Sintió como si el cielo se le viniera encima.

Iván habló con desesperación: “Sofí, dame a Anita, ven conmigo a casa y te explicaré todo.”

Su comportamiento de esa noche había sido verdaderamente inaceptable.

Era como estar parado al borde de un precipicio, con un pie en el vacío, a punto de caer.

Por eso sentía miedo y pánico.

No dejó que Selina se fuera en su auto, algo inusual en él; guardó su vehículo para Sofía y los niños y los esperó a propósito.

Tenía que contentar a Sofía.

La había ignorado demasiado tiempo y ya debía de estar harta del sufrimiento.

Con un poquito de atención, ella se conformaría y volvería a ser dócil.

Pero Sofía no le mostró buena cara, en cambio, dijo:

“Iván Quintana, la última vez que te propuse separar nuestros caminos te negaste rotundamente. Esta vez, primero me mudaré y luego le pediré a un abogado que te demande para exigir la parte de la clínica que nos corresponde a Celeste y a mí.
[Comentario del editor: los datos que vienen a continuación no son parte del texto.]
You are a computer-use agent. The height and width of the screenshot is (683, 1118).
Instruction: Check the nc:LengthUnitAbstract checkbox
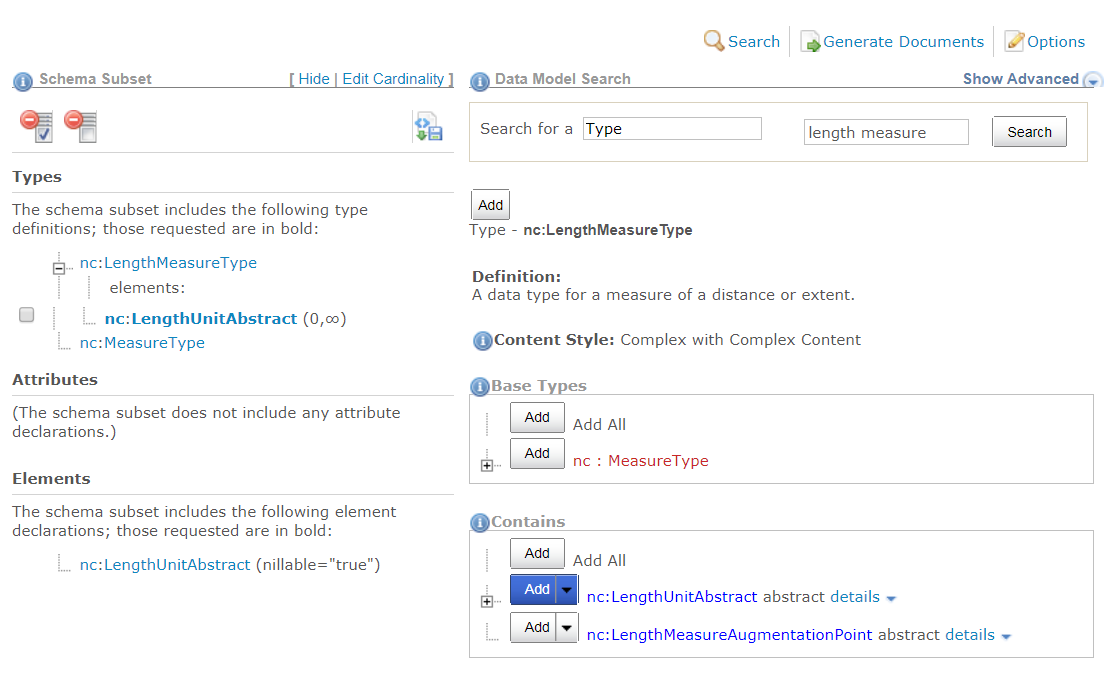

A partir de esta noche, tú y yo no tenemos nada más que hablar.”

“¡Sofí!”, exclamó Iván con el rostro lleno de dolor.

Estiró el brazo para intentar rodearle los hombros y abrazarla.

Aún no la había abrazado.

Pero él sabía que Sofía necesitaba y deseaba fervientemente que alguien la consolara. Había sufrido mucho, su corazón debía estar destrozado.

También sabía que ella necesitaba el apoyo de un hombre. Una mujer frágil, que lo perdió todo a los 21 años, que crio a sus hijos sola a los 22, cargando con una responsabilidad inmensa. Era demasiado difícil para ella.

Su abrazo llegaba tarde, pero para Sofía, él creía que era el único amor que ella anhelaba con desesperación.

Al segundo siguiente.

“¡Lárgate de... aquí!”, Sebastián se metió entre sus piernas, interponiendo su pequeño cuerpo entre él y Sofía, y poniéndose de puntillas, comenzó a golpearle los muslos con sus puñitos.

“¡Eres un desgraciado!”

“¡Un traidor!”

“¡No te permito que lastimes a mi mamá!”

Sebastián le gritaba mientras lo golpeaba.

Iván cerró los ojos con fuerza.

El pequeño niño tenía la inteligencia de un adulto, si se ponía a pelear con él no ganaría absolutamente nada.

No le quedó más remedio que apartarse.

En ese momento, Celeste salió por la puerta principal, acercándose a saltitos hacia Sofía.